- ASSIGNMENT:
Look through the records below for the line with "You are a computer-use agent. The". Return that line and each one after it up to and including the line with "Click the Action", exactly.

- GIVEN ENTRIES:
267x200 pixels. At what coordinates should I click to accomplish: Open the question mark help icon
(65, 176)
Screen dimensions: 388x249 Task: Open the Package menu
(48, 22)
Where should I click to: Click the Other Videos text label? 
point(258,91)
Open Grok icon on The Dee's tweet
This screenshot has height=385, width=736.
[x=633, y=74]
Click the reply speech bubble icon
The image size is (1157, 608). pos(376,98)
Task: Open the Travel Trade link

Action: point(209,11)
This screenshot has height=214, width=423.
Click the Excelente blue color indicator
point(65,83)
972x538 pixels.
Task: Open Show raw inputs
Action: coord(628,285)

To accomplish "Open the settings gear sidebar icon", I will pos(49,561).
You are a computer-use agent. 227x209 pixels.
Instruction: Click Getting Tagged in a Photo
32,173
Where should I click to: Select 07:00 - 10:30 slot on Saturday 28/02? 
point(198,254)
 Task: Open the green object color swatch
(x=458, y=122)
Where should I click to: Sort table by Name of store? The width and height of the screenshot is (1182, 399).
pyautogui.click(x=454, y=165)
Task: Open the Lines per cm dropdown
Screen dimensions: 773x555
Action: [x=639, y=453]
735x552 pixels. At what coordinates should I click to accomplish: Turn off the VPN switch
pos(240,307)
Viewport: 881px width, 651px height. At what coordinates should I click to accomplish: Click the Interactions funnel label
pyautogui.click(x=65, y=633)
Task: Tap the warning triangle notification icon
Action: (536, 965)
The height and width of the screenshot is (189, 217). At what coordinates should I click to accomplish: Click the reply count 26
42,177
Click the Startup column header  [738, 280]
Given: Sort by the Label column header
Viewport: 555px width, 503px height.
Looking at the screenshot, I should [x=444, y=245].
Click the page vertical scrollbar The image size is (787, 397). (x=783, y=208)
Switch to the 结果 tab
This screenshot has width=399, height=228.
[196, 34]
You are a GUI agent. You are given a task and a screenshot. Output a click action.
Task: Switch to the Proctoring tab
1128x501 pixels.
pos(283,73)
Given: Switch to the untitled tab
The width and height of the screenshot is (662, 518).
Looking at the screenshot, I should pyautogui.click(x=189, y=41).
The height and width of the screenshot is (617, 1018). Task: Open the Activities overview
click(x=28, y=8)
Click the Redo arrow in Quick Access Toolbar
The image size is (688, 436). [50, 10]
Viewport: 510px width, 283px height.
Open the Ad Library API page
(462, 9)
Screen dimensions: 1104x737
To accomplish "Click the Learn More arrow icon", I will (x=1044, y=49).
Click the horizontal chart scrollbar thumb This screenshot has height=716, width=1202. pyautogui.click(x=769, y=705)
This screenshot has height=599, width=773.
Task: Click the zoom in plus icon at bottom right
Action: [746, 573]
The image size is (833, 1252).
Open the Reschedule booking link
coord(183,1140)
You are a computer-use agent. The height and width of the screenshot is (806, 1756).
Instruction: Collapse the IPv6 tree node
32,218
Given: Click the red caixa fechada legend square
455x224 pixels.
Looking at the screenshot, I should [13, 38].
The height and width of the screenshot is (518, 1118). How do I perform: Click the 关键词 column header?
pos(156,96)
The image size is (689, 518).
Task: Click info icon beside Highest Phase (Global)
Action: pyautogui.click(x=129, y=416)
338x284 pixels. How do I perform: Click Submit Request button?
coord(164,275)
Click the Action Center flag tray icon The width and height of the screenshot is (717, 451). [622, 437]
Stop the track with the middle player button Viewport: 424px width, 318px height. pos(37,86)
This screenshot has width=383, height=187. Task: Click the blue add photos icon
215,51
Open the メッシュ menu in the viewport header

- ANSWER FOR THE TASK:
You are a computer-use agent. The height and width of the screenshot is (806, 1756).
Instruction: Collapse the IPv6 tree node
32,218
Given: Click the red caixa fechada legend square
455x224 pixels.
Looking at the screenshot, I should [13, 38].
The height and width of the screenshot is (518, 1118). How do I perform: Click the 关键词 column header?
pos(156,96)
The image size is (689, 518).
Task: Click info icon beside Highest Phase (Global)
Action: pyautogui.click(x=129, y=416)
338x284 pixels. How do I perform: Click Submit Request button?
coord(164,275)
Click the Action Center flag tray icon The width and height of the screenshot is (717, 451). [622, 437]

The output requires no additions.